What you need is a high-carbohydrate diet. This is rich in tryptophan which the body converts to serotonin., the mood enhancing, tranquilising hormone.

  • Breakfast is key and must include porridge, unsweetened muesli or a natural wholegrain breakfast cereal, plus some dried fruits and a little honey if you like. add any fresh fruit or juice and a slice of wholemeal toast and you'll start your day happier and less stressed than you have for ages.
  • Your staple foods should be complex carbohydrates such as wholemeal bread, pasta rice, beans and potatoes.
  • Aim for modest amounts of protein from fish, cheese, eggs and poultry, and very little red meat.
  • Eat serotonin-containing foods- bananas, pineapples, walnuts, figs, tomatoes, avocados, dates, papaya, passion fruit and aubergines.
  • Eat a carbohydrate snack every two hours to keep your blood sugar on an even keel.
  • Make generous use of the calming, relaxing and mood enhancing herbs like basil, rosemary, lemon balm, thyme, nutmeg, marjoram and lemon verbena.
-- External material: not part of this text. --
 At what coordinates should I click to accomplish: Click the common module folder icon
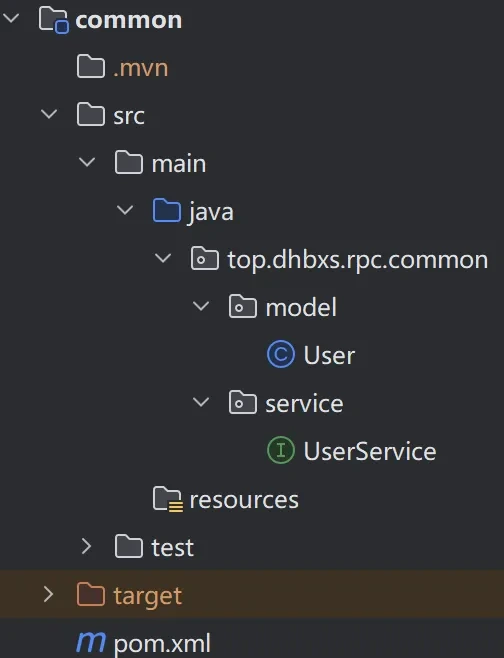coord(53,20)
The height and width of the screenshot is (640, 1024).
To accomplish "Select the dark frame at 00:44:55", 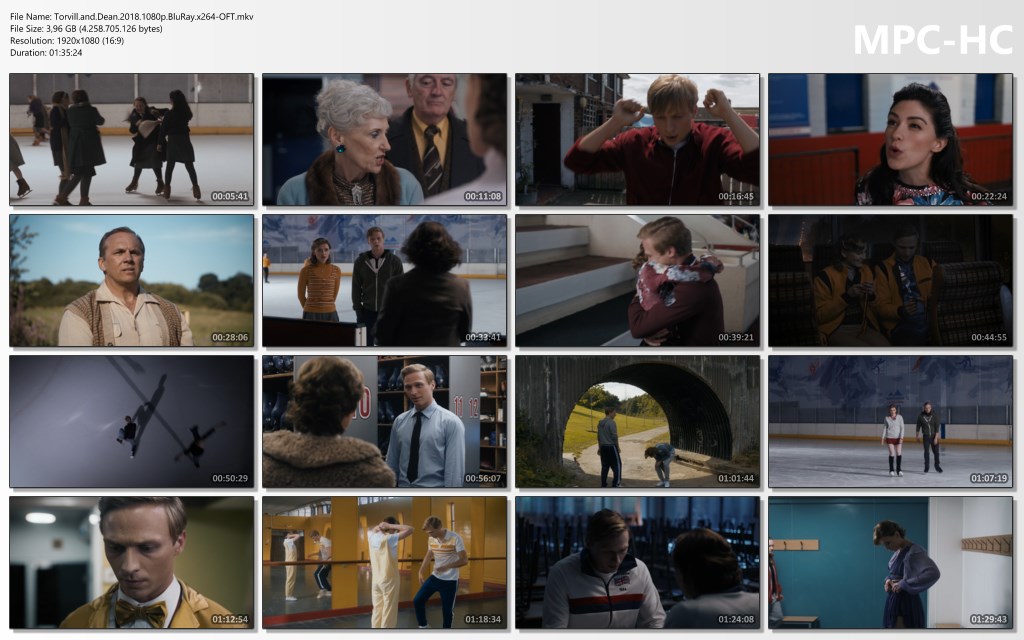I will point(890,281).
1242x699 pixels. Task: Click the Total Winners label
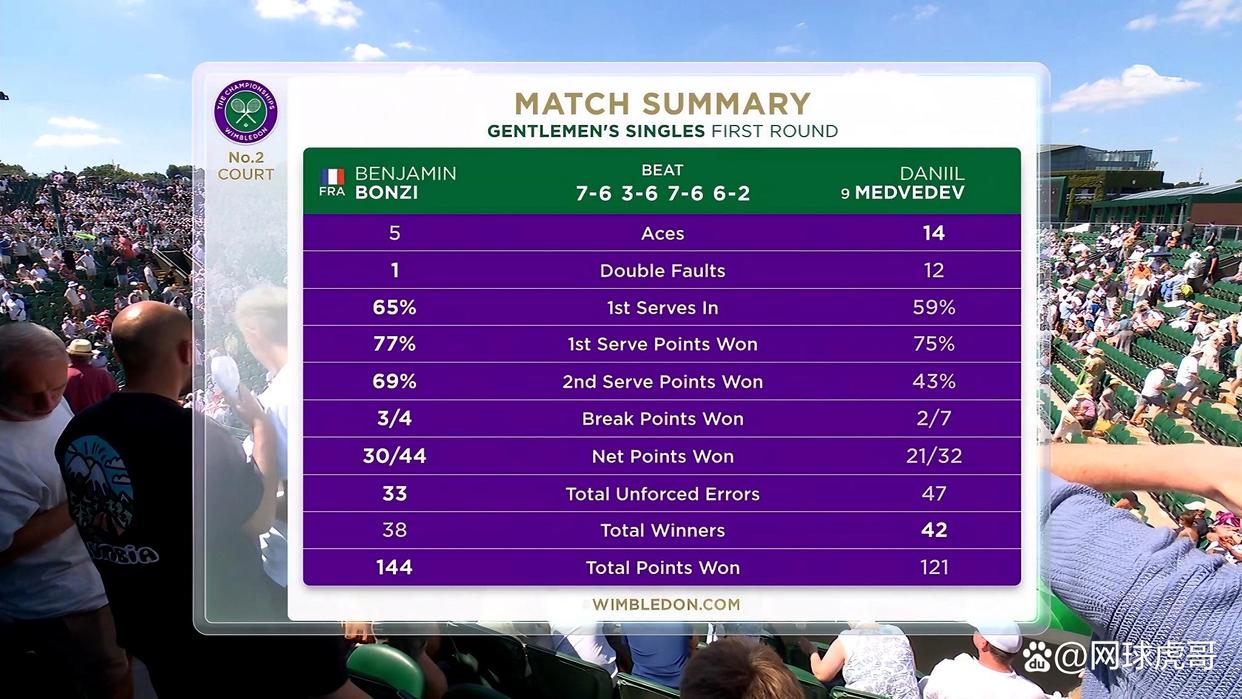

Drink water and herbal teas

stress and nutrition

The way in which stress affects our nutritional status is, in some ways, the most important factor in the whole equation. overproduction of stomach acid, which occurs when we are feeling stressed can lead to inflammation of the stomach lining, ulceration and poor absorption of the nutrients of our food. It also often leads to gastric reflux.

At the other end of the gut, excessive stress can shorten the time it takes for food to pass through the colon, either due to increased motility or inflammatory conditions like colitis. Many nutrients are absorbed in the lower end of the bowel and this is also where B vitamins are synthesised by the gut's natural flora. The end result is a general lowering of our nutritional status and a reduction in our B vitamins, which are among the nutrients responsible for the well-being of the nervous system.

Stress and nutrition are inseparable and stress can trigger a self perpetuating downward spiral-excessive stress-nutrient deficiency-worse nutrition-worse stress. It seems never ending. But you can eat to  beat stress and improving your diet should be your first step on the road to recovery. Naturally, you also have to deal with the causes of the stress, too,perhaps making some lifestyle changes, perhaps just learning to say 'no' without feeling guilty and perhaps doing some yoga or learning meditation or other relaxation techniques.